855 Beef Noodle Shop is an immersive experience that uses the concept of an iconic Taiwanese cuisine, beef noodle soup, to help the audience tangibly understand the workings of the Taiwanese language system, specifically the traditional characters and phonetic symbols.
Through ordering and “eating” this beef noodle soup 牛肉麵, the customer will learn how the Taiwanese language system, Zhuyin 注音 (phonetic symbols), and traditional Chinese characters work.
Forming the thought:
Since the beginning of my senior year, I knew I wanted to focus my thesis on promoting Taiwanese culture. The casualness of the Taiwanese food and scenery have a special place in my heart. My thesis was an homage to my home country.
Gradually, I narrowed my concept down to the unique Taiwanese language system called Zhuyin (bopomofo), and traditional characters. I used the representation of a Taiwanese delicacy, beef noodle soup to portray this cultural experience.
I looked into a lot into the Taiwanese chef, André Chiang and his restaurant, Raw (located in Taiwan). He successfully merges French-style cooking with Taiwanese ingredients to provide a complete dining experience for customers. Chiang doesn’t only think about the food taste— he thinks about the whole experience from delivering the dish to the table, to plating, and how a customer can interact with the food. I watched many of his interviews and tried to channel his manifesto. He said that when he is lost, he tries to think back to ‘why’. Why am I doing this? Why did I start this?

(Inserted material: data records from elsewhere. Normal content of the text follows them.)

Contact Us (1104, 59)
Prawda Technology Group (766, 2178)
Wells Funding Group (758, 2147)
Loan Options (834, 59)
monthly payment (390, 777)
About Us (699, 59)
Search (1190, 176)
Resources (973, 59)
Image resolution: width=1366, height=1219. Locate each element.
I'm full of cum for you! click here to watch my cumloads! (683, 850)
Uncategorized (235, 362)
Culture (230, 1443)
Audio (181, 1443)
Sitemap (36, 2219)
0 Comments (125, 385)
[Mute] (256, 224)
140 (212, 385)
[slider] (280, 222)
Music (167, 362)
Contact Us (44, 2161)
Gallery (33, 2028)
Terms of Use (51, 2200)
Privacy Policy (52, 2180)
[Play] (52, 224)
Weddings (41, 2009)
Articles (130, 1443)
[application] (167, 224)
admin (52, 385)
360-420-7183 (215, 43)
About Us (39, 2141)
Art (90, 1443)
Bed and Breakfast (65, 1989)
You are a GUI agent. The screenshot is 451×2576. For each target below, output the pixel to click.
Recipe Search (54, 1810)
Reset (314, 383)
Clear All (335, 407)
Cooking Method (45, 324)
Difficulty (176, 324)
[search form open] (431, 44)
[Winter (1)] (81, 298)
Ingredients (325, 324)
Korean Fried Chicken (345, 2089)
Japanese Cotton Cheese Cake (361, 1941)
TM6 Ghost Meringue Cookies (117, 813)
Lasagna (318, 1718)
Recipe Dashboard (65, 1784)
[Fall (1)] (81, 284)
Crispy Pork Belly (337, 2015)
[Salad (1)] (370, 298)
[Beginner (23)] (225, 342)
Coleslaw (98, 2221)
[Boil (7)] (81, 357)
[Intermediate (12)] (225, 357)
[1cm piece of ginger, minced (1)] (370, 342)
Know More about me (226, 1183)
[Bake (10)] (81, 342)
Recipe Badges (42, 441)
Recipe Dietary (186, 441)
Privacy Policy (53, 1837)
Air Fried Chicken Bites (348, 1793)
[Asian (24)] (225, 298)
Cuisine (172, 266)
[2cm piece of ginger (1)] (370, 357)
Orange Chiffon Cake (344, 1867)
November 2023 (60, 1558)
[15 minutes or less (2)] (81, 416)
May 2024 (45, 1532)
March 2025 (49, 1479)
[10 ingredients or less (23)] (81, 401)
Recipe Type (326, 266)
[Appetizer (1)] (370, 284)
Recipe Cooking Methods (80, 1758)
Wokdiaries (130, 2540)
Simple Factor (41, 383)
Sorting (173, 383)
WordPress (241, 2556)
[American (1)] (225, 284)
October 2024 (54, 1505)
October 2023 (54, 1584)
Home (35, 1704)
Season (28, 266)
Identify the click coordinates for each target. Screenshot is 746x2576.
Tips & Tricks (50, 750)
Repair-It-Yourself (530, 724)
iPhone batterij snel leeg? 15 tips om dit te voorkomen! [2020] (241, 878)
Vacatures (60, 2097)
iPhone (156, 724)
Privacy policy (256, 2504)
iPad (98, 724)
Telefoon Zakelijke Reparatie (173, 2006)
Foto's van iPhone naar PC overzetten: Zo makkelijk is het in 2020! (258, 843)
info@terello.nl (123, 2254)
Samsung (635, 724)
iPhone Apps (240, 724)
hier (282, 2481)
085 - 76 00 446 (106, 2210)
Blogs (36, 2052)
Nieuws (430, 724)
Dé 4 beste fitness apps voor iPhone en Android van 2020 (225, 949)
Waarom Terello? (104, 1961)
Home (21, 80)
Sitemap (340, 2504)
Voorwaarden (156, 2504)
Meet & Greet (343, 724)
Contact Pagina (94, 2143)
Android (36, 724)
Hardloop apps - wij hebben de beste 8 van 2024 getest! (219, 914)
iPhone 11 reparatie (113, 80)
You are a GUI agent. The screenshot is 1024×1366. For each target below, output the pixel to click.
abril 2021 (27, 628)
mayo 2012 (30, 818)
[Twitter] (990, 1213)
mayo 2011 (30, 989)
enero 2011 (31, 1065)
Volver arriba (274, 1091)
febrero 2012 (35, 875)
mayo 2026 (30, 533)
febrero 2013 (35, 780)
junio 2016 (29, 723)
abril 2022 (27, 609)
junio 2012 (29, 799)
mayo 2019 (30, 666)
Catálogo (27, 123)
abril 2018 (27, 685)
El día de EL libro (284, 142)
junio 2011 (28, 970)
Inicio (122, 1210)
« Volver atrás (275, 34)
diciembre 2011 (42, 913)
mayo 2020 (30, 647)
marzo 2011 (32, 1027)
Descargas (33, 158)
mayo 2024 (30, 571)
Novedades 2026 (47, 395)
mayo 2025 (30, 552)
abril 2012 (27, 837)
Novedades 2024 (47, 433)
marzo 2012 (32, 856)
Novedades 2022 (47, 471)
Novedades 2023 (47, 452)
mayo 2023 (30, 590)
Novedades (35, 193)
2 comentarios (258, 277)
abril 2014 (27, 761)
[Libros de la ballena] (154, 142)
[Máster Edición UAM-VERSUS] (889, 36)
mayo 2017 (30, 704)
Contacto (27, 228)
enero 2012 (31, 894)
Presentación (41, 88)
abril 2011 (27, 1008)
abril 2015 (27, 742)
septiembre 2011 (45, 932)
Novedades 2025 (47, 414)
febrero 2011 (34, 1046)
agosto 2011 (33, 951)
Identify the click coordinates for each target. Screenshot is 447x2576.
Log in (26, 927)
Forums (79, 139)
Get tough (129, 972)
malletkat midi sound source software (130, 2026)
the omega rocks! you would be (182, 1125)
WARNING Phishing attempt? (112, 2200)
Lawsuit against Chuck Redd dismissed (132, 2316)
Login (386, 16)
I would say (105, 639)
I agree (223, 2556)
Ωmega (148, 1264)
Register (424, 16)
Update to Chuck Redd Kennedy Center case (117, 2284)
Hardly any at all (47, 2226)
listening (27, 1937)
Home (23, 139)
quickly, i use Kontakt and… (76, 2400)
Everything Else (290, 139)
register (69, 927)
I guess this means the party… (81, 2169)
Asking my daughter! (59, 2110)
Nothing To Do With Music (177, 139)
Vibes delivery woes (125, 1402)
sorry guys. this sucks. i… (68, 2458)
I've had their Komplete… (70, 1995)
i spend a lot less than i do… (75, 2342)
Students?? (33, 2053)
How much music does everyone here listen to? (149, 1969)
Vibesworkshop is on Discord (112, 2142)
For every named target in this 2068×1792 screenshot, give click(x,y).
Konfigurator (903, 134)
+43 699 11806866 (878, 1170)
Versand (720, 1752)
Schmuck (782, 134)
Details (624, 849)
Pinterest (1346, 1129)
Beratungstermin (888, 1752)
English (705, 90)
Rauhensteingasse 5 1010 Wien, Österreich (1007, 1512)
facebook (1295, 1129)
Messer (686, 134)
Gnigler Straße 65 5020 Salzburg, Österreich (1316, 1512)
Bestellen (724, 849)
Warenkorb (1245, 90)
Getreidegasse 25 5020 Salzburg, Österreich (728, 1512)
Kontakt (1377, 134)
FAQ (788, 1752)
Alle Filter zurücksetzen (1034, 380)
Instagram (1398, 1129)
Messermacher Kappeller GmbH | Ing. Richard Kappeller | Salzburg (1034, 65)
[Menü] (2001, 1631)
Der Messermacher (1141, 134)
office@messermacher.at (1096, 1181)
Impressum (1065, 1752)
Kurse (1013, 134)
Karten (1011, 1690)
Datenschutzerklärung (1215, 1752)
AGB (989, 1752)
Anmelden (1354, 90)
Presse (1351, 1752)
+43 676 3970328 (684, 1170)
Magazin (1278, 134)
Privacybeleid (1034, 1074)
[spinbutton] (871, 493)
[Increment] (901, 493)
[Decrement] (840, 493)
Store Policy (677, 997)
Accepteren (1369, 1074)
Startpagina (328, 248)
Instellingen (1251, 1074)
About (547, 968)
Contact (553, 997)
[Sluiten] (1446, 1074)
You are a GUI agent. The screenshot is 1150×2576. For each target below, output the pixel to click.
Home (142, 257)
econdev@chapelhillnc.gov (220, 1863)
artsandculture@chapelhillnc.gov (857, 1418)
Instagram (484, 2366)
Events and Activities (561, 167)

I was very inspired by the customer interactivity with the food. Therefore, I not only made my food interactive, but I also was at the shop selling noodles. I welcomed my customers, took their orders, and made food in front of them. Then, they ate the noodle soup by interacting with each layer. At the end, I even gave them a receipt postcard with business cards and stickers. Hopefully, this experience immerses them into the Taiwanese cultural environment while learning about the Taiwanese language system.
The final day was very hectic. I am very thankful for my employees who helped out the whole two hours. They assisted in greeting customers, handling with the check, making the food, and clearing dishes. Even though I was sad that I couldn’t serve all the customers on the waiting list, I truly enjoyed talking to every customer and promoting Taiwanese culture to them.